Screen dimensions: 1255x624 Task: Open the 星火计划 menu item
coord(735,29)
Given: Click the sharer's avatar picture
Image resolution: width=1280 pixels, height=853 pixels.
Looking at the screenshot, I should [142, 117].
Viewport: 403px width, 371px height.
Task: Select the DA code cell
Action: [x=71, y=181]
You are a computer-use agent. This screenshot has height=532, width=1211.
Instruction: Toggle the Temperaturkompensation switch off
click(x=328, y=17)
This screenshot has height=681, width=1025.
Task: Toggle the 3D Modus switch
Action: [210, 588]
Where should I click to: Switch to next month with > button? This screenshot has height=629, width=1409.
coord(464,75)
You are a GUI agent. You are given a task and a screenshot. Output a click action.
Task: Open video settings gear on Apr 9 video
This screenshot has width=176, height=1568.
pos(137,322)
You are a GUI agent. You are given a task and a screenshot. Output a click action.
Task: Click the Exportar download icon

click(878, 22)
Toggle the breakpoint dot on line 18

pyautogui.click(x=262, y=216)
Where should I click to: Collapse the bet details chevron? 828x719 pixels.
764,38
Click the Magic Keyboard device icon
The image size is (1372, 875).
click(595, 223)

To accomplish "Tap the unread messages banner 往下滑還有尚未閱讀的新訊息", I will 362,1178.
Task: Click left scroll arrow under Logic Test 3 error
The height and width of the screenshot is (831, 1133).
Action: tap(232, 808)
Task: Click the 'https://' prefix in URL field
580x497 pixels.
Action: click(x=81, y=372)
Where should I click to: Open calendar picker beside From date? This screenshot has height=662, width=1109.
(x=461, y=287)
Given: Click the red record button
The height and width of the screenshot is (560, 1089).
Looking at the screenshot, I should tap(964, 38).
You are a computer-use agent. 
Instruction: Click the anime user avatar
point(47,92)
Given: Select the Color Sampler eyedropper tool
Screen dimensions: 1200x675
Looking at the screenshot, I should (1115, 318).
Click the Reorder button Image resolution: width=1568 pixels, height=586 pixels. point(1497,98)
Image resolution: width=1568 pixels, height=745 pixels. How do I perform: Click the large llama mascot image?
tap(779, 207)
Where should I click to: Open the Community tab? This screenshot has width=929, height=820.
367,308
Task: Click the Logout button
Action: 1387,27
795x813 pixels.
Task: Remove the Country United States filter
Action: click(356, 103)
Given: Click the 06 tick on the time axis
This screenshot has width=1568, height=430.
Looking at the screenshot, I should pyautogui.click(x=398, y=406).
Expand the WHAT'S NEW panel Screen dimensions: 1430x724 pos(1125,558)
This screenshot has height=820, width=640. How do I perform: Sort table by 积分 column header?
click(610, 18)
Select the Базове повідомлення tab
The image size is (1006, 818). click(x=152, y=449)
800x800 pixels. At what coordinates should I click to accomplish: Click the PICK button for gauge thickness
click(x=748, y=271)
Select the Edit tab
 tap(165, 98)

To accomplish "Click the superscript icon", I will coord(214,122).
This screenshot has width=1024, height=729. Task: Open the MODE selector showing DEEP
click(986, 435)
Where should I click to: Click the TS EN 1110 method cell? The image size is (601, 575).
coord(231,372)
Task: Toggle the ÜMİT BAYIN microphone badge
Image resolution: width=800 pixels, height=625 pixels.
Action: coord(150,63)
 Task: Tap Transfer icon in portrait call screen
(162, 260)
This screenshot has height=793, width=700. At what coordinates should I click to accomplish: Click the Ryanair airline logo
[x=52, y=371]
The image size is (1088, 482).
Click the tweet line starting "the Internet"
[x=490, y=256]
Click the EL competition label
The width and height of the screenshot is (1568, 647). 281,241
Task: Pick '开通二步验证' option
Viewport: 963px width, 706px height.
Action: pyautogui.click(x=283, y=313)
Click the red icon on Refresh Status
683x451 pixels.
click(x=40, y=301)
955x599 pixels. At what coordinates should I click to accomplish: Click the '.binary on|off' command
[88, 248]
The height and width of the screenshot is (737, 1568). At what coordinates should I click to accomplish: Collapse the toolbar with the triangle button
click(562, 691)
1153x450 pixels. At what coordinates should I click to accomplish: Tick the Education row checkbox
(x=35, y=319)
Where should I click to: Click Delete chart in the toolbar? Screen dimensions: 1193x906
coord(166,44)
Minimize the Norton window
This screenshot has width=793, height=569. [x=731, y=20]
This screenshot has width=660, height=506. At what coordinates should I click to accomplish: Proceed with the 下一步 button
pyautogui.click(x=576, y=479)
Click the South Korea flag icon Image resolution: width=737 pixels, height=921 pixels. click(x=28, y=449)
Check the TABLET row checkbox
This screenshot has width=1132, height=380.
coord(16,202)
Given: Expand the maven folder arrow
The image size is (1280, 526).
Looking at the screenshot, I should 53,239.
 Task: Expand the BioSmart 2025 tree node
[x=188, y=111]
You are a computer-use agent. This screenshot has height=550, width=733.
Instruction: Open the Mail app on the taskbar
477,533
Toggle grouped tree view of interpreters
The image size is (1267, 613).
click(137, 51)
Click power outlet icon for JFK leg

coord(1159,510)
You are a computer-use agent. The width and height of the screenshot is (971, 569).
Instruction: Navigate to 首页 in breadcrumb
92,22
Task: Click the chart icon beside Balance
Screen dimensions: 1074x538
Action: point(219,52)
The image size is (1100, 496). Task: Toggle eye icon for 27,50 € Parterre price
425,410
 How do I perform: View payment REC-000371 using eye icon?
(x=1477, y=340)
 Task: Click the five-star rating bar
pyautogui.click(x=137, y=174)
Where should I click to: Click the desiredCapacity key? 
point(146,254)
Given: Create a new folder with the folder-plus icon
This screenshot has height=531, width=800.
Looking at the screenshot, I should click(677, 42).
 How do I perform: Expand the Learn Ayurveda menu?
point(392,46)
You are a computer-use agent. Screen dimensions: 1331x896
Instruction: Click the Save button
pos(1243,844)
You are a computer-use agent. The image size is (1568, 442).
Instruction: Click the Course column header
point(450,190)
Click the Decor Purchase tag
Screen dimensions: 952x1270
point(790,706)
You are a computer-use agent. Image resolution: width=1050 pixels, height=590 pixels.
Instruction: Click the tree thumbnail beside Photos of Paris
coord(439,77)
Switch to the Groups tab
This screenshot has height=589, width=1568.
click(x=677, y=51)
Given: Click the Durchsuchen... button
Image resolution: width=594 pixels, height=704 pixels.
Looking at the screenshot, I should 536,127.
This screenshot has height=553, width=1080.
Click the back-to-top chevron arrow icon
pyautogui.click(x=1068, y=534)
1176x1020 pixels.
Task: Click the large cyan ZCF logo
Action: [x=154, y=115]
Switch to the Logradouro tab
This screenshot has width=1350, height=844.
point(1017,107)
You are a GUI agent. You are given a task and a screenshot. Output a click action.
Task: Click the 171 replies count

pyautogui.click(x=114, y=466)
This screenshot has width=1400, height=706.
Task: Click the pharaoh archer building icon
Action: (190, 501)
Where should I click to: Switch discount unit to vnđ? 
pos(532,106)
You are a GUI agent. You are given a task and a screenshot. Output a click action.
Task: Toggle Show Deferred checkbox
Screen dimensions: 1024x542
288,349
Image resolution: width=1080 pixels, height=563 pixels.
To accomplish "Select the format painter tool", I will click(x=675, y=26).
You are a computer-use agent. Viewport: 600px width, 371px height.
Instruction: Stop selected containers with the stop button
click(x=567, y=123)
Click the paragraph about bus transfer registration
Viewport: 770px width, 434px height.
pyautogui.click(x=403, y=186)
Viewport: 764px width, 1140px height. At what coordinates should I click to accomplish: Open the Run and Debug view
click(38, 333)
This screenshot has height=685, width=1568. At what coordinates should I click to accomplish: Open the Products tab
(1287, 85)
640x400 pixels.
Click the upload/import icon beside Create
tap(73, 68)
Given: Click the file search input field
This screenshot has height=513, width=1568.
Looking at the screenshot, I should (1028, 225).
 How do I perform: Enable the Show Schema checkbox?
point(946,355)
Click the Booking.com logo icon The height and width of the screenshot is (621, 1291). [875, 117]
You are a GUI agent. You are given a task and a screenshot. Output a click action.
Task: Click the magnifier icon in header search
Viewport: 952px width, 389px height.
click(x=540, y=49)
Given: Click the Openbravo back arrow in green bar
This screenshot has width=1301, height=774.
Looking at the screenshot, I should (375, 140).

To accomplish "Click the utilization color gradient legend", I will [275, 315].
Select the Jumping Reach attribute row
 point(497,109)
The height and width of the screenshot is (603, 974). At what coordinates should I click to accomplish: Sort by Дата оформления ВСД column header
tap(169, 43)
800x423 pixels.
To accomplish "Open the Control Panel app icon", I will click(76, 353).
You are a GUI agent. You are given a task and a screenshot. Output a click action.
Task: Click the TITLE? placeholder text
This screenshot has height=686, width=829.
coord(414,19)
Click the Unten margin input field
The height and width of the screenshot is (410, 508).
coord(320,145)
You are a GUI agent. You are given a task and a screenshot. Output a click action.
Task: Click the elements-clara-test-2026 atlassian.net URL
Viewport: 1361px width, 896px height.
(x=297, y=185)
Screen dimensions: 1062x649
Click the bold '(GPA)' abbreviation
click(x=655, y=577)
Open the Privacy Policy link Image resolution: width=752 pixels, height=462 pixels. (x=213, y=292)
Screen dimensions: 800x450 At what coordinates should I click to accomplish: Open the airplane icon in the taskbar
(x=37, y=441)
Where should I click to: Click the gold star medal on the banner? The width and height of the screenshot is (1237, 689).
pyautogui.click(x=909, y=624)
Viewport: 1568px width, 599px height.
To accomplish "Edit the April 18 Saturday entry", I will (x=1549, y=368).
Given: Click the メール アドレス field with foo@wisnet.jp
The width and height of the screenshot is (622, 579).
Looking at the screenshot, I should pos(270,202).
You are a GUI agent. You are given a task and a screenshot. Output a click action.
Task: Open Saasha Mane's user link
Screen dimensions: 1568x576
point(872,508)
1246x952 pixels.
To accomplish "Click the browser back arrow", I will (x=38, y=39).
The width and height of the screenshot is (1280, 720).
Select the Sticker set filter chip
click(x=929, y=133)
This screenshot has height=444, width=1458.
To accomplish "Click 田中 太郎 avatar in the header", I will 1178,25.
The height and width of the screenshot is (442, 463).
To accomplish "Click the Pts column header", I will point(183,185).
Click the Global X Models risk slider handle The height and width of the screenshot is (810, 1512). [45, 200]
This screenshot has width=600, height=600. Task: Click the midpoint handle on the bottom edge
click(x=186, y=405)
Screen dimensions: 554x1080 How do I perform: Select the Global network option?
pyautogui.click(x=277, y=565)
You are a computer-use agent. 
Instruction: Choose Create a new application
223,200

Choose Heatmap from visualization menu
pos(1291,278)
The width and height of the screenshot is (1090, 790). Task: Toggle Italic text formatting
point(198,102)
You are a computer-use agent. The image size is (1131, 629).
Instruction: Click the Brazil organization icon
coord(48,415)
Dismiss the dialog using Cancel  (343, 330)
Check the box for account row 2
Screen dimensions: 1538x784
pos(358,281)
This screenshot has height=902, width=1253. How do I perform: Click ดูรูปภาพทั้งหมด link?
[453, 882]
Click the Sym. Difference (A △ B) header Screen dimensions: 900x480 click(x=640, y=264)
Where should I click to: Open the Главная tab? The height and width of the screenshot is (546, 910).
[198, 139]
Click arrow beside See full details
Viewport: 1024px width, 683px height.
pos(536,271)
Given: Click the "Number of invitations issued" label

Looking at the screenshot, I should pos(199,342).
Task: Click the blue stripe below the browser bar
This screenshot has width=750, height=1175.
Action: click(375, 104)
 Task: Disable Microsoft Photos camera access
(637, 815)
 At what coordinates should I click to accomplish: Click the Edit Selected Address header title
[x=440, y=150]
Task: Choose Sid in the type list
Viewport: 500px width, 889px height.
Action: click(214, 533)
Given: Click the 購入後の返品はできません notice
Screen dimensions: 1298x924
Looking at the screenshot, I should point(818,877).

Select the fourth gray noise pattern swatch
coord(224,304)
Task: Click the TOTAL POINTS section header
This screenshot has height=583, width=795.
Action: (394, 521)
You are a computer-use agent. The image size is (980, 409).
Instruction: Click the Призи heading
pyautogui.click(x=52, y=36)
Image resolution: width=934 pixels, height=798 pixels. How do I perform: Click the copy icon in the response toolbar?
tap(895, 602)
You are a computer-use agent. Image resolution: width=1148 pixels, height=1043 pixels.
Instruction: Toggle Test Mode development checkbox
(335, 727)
══════════════════════════════
_Aim of the exercise_.
Only one part of the material above is to be transcribed, namely the lines starting with the line that has "Click the upload/import icon beside Create" and going on through the line that has "Viewport: 1568px width, 599px height.", exactly as they stand.

_Task response_.
Click the upload/import icon beside Create
tap(73, 68)
Given: Click the file search input field
This screenshot has height=513, width=1568.
Looking at the screenshot, I should (1028, 225).
 How do I perform: Enable the Show Schema checkbox?
point(946,355)
Click the Booking.com logo icon The height and width of the screenshot is (621, 1291). [875, 117]
You are a GUI agent. You are given a task and a screenshot. Output a click action.
Task: Click the magnifier icon in header search
Viewport: 952px width, 389px height.
click(x=540, y=49)
Given: Click the Openbravo back arrow in green bar
This screenshot has width=1301, height=774.
Looking at the screenshot, I should (375, 140).

To accomplish "Click the utilization color gradient legend", I will [275, 315].
Select the Jumping Reach attribute row
 point(497,109)
The height and width of the screenshot is (603, 974). At what coordinates should I click to accomplish: Sort by Дата оформления ВСД column header
tap(169, 43)
800x423 pixels.
To accomplish "Open the Control Panel app icon", I will click(76, 353).
You are a GUI agent. You are given a task and a screenshot. Output a click action.
Task: Click the TITLE? placeholder text
This screenshot has height=686, width=829.
coord(414,19)
Click the Unten margin input field
The height and width of the screenshot is (410, 508).
coord(320,145)
You are a GUI agent. You are given a task and a screenshot. Output a click action.
Task: Click the elements-clara-test-2026 atlassian.net URL
Viewport: 1361px width, 896px height.
(x=297, y=185)
Screen dimensions: 1062x649
Click the bold '(GPA)' abbreviation
click(x=655, y=577)
Open the Privacy Policy link Image resolution: width=752 pixels, height=462 pixels. (x=213, y=292)
Screen dimensions: 800x450 At what coordinates should I click to accomplish: Open the airplane icon in the taskbar
(x=37, y=441)
Where should I click to: Click the gold star medal on the banner? The width and height of the screenshot is (1237, 689).
pyautogui.click(x=909, y=624)
Viewport: 1568px width, 599px height.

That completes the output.